As viewers, as crazy as it sounds, we're actually kind of rooting for Gus. Despite everything he's done, the box cutter murder of his assistant, the threats to Walt's whole family, and what we know he's capable of…
It's fascinating. Yes, I would hope that you do. If that's the case, and I've been told that by others, then that means I've done my job really well. Because if in one week, you're really hoping that Jesse takes that ricin cigarette and puts it in this food and kills Gus, then in the very next episode Gus stands down the cartel and you're like, "Yeah!" because those guys are worse than he is (laughing) … this is what I wanted. I'm a thoughtful person, and I want to be challenged.
If you can go then, from one episode feeling like, 'Oh, gosh, I want him to be dead,' and then in the next episode going, 'Wow, that was a great move. I'm really glad he did that,' it plays into my theory that nothing's really black and white. There are some gray areas in life for all of us. 'Breaking Bad' truly is a show where you can really play with that and display it. Have the opportunity to really move into that gray area in a wonderful way.
The season four finale airs on Sunday… have you looked ahead at the next season yet? Do you know anything about it? Do you want to know anything about it at this point?

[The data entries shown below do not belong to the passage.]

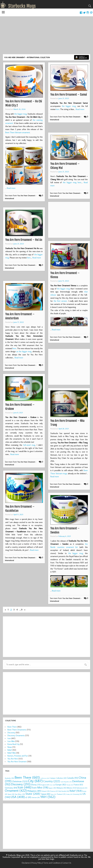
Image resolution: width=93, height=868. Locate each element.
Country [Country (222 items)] (51, 781)
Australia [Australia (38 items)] (9, 778)
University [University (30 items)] (77, 794)
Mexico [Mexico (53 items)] (71, 787)
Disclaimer (26, 863)
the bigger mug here (72, 182)
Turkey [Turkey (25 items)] (69, 794)
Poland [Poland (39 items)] (46, 791)
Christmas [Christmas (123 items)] (20, 781)
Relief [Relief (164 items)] (76, 791)
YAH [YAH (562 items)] (48, 797)
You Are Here (13, 758)
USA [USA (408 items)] (18, 797)
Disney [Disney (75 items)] (36, 784)
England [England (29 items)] (45, 785)
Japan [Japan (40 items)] (52, 788)
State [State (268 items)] (33, 794)
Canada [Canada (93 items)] (72, 778)
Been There (12, 726)
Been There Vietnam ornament (18, 132)
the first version (60, 301)
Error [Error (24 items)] (52, 785)
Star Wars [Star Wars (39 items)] (20, 794)
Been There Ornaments (17, 730)
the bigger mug (20, 114)
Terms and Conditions (52, 863)
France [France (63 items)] (78, 784)
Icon (9, 738)
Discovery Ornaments (16, 735)
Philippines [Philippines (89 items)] (34, 791)
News (9, 747)
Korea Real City (14, 744)
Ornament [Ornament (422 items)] (16, 790)
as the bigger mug (24, 351)
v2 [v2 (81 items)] (28, 797)
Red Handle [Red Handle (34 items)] (64, 791)
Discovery (11, 733)
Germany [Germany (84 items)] (11, 787)
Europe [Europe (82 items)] (61, 784)
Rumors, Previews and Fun (18, 755)
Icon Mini (11, 741)
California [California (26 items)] (45, 778)
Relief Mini (11, 753)
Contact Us (67, 863)
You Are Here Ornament (17, 762)
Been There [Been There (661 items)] (27, 777)
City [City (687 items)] (35, 781)
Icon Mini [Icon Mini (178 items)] (40, 787)
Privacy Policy (37, 863)
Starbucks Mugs (22, 6)
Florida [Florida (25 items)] (70, 785)
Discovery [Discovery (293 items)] (21, 784)
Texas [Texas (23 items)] (53, 794)
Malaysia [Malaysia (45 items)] (62, 788)
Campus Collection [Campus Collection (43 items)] (58, 778)
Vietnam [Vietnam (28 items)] (36, 797)
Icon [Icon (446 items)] (24, 787)
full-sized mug (29, 445)
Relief (9, 750)
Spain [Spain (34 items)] (11, 794)
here (57, 109)
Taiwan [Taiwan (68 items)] (45, 794)
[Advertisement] (46, 36)
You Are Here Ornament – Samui (69, 94)
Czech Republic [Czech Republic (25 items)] (66, 781)
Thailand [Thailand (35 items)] (61, 794)
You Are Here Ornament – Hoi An (24, 240)
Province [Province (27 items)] (54, 791)
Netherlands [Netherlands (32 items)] (82, 788)
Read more (11, 188)
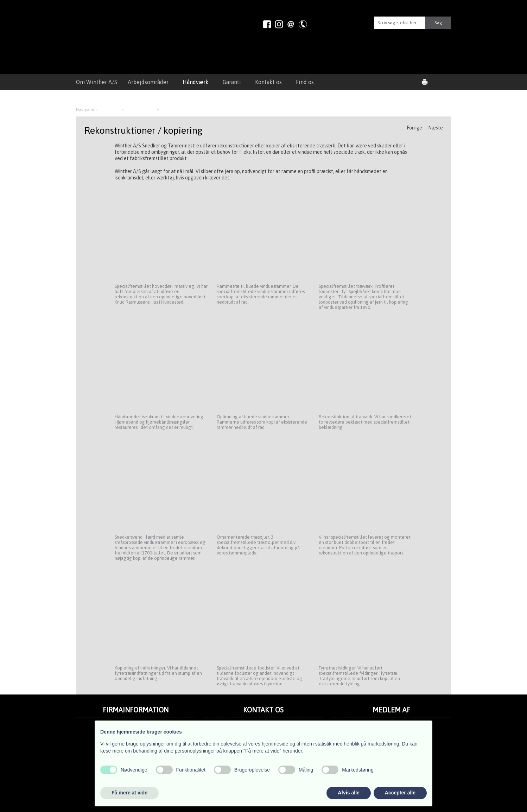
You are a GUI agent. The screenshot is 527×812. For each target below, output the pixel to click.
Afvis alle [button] (348, 793)
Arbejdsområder (148, 82)
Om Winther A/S (96, 82)
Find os (305, 82)
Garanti (232, 82)
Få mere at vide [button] (129, 793)
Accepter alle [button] (400, 793)
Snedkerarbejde (141, 109)
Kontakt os (268, 82)
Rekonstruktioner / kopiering (188, 109)
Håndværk (196, 82)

I don't really want to know and I know that Vince doesn't know. It's interesting, because I've read what he's talked about, and I know from before we even finished season four, people were asking.
Vince has already stated, he told me two years ago, that he only thought it was a five‑year series, because there's a lot to wind up. He's got to wind up Gus and Walt. He's got to wind up Hank, finding out or not finding out. He's got to wind up all these different little aspects of this piece.
I think a good storyteller acknowledges that there's a beginning, middle and end. Well, I'm going to say this. I don't think Vince knows. I think it's going to be a discovery for him, as it will be for us, and I don't want to know right now. I just want to bask in the energy of this really pretty incredible fourth season and see what he comes up with for the fifth.
So, without spoiling the major events of the season finale, just tell us what we should expect from it?
Oh, I think you've got to expect some very explosive confrontation. You've got to leave the season … 'Breaking Bad' is so good at leaving the show in a very impolite way. (Laughing) They leave you in an impolite way, because you've got to wait another year to see it. I can guarantee you it's going to be good, quite, quite powerful, and will really give you pause to think about how television is made.
This show is organic, truthful and real. There is not a false beat, not a false moment. This last episode is a culmination of everything that they've tried to do with 'Breaking Bad' over the years, so it's pretty fabulous.
The "Breaking Bad" season four finale airs Sunday at 10/9c on AMC.